La légalisation de la chasse du gibier d'eau la nuit se justifie à de nombreux titres. Elle joue un rôle écologique fondamental dans l'entretien, la préservation et la conservation des zones humides, nécessaire à la pratique de cette chasse et qui permet aux oiseaux de trouver sur notre sol national des zones d'accueil.
A ce titre la légalisation de la chasse de nuit serait le support le plus efficace et le plus déterminant pour la conservation des habitats des oiseaux d'eau, sans engagement des finances de l'Etat, ce qui n'est pas négligeable.
Cette législation s'inscrirait dans la droite ligne du droit communautaire qui, contrairement à ce qu'affirment les antichasseurs, n'interdit pas la chasse de nuit, pratiquée d'ailleurs dans plusieurs Etats membres, mais interdit certaines techniques lumineuses artificielles pour chasser la nuit.
Pour les mêmes raisons et afin d'éviter tout contentieux à venir à propos du tir au dessus de la nappe d'eau tel qu'il est autorisé par l'article 8 du décret n° 86-571 du 14 mars 1986, il est demandé au ministre de l'Environnement de compléter ce décret afin de préciser que « le tir est autorisé à une distance inférieure à 30 mètres au-dessus de la nappe d'eau, quelle que soit la direction du tir ».
Il est vous est demandé, Mesdames et Messieurs, de bien vouloir adopter la proposition de loi dont la teneur suit.

PROPOSITION DE LOI
Article 1er

Après le premier alinéa de l'article L. 224-4 du code rural, sont insérés deux alinéas ainsi rédigés :
« La chasse du gibier d'eau peut être pratiquée deux heures avant le lever du soleil et deux heures après son coucher.

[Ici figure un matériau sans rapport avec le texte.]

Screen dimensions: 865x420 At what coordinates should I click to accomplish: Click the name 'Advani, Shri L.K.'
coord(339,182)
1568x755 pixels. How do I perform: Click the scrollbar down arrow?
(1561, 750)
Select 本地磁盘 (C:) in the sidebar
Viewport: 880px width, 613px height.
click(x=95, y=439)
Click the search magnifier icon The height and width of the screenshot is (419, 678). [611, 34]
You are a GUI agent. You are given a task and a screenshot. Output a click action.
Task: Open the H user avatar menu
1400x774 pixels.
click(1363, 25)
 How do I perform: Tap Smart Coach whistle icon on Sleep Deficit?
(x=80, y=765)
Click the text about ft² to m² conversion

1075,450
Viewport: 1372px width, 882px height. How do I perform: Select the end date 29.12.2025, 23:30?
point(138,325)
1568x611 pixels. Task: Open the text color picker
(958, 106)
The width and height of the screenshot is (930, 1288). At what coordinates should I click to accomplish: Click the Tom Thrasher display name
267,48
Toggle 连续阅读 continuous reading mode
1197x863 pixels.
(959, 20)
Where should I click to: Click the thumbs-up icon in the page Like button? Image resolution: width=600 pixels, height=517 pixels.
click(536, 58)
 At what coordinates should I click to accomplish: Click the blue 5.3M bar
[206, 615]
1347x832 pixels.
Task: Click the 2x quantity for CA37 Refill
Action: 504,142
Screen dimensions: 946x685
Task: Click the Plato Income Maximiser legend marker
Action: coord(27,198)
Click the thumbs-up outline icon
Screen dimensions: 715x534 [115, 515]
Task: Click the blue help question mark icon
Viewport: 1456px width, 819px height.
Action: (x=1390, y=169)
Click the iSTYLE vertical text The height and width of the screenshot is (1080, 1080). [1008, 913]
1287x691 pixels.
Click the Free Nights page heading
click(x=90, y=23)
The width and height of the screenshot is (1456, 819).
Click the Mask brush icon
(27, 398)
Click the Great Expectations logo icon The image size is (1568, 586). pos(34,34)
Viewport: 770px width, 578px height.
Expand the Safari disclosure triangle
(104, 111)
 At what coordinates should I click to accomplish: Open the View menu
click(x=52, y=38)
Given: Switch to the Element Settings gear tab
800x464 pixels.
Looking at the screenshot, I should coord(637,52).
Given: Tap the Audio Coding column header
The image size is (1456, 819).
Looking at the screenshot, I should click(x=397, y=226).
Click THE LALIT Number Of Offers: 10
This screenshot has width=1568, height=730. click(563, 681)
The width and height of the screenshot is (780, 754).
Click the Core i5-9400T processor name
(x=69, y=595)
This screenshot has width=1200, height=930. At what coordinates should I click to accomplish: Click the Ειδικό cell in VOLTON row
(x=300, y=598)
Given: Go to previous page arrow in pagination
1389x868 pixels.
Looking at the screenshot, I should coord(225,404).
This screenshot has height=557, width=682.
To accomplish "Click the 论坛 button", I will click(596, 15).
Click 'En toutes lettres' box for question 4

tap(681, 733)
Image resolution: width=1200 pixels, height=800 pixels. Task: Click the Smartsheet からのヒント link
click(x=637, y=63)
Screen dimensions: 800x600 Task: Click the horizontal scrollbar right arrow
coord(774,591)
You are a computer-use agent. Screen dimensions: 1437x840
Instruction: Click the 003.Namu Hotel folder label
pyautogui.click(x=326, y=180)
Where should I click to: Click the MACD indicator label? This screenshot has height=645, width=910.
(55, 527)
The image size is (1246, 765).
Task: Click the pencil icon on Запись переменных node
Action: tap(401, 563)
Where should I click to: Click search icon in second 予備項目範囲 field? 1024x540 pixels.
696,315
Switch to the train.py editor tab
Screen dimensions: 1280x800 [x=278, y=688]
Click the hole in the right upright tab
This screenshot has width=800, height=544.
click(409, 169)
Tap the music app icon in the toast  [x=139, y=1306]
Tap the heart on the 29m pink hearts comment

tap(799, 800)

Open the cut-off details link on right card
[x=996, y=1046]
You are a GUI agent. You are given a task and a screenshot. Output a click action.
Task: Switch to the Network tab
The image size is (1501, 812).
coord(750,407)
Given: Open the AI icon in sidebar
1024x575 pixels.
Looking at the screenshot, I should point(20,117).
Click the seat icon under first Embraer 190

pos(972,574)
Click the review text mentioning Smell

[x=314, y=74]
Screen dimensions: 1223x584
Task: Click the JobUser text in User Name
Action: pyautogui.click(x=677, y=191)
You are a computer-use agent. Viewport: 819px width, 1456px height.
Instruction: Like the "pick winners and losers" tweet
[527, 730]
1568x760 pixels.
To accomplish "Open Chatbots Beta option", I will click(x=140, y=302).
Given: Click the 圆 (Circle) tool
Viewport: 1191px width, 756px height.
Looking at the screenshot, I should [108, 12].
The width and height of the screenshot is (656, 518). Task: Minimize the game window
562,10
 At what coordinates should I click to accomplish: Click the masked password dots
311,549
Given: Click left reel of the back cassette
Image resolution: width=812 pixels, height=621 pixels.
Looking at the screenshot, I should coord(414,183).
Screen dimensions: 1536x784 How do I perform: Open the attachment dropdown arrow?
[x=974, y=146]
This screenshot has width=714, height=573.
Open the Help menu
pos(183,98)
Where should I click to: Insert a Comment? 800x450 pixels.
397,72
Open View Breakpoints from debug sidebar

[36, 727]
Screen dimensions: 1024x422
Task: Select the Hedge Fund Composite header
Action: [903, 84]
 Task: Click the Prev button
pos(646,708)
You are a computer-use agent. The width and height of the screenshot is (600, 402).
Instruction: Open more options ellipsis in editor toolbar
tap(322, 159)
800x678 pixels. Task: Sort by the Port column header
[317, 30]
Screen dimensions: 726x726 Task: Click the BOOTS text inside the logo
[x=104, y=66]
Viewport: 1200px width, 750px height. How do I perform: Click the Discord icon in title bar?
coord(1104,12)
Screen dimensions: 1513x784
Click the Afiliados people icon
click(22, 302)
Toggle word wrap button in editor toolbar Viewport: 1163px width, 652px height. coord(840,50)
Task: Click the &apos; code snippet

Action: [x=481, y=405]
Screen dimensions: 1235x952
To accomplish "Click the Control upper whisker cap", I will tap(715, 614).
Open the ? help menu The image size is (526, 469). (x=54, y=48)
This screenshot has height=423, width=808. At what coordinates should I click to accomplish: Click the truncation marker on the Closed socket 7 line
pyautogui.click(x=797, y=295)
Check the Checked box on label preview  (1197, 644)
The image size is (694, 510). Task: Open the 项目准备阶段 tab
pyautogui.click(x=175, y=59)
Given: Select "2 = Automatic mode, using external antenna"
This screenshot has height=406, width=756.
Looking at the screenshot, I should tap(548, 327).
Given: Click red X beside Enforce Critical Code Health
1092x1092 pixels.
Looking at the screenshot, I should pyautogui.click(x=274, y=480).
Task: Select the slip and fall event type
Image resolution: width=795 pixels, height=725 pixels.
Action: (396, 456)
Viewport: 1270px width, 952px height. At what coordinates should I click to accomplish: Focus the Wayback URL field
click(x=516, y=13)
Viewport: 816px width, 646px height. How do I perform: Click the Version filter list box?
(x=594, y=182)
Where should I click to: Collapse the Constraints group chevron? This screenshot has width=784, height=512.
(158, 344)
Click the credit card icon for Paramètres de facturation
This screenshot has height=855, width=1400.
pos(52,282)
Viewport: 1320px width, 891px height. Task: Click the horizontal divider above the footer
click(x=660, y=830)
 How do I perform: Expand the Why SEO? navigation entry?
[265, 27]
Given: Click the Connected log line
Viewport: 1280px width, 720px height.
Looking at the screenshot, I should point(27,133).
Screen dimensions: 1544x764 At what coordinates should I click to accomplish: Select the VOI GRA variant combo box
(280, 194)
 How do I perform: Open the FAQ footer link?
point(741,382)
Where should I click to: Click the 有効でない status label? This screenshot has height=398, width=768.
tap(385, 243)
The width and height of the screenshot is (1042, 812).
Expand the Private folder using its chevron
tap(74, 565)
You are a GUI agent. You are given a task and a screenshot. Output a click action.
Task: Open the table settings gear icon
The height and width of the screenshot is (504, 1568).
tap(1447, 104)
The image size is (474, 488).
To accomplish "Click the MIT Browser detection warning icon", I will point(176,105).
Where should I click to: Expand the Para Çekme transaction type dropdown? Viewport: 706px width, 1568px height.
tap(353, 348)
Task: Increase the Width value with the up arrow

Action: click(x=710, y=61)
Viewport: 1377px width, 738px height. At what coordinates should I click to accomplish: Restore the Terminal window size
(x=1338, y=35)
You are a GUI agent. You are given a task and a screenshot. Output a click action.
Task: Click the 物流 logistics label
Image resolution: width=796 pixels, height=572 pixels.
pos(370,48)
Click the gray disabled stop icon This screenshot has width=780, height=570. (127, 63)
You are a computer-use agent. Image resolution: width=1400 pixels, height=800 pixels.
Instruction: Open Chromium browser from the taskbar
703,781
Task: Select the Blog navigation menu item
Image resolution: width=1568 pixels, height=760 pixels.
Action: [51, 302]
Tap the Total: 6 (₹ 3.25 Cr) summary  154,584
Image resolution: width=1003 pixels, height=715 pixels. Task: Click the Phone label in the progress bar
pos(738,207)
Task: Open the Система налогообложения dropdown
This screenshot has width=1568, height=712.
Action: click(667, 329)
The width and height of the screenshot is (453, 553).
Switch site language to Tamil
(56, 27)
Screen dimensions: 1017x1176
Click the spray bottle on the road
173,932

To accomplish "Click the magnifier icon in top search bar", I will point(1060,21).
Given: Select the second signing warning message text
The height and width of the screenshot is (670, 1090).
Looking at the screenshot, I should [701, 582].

Cette chasse s'exerce de nuit à la hutte, à la tonne ou au gabion dans les départements suivants :
« Aisne, Ardèche, Ardennes, Ariège, Aube, Aude, Bouches-du-Rhône, Calvados, Charente-Maritime, Côtes-d'Armor, Drôme, Eure, Eure-et-Loir, Finistère, Haute-Garonne, Gironde, Hérault, Ille-et-Vilaine, Indre-et-Loire, Landes, Loire-Atlantique, Lot-et-Garonne, Maine-et-Loire, Manche, Marne, Meuse, Nord, Oise, Orne, Pas-de-Calais, Pyrénées-Atlantiques, Hautes-Pyrénées, Pyrénées-Orientales, Rhône, Haute-Saône, Saône-et-Loire, Seine-Maritime, Seine-et-Marne, Somme, Vaucluse, Vendée, Yonne. »

Article 2

Le dernier alinéa de l'article 228-5 du code rural est ainsi rédigé :
« 2° Ceux qui auront chassé la nuit, à l'exception des pratiques dérogatoires définies à l'article L. 224-4 du code rural. »
N°1717. - PROPOSITION DE LOI de MM. Jean-Claude LEMOINE et René ANDRÉ tendant à autoriser la chasse du gibier d'eau de nuit dans certains départements (renvoyée à la commission de la production).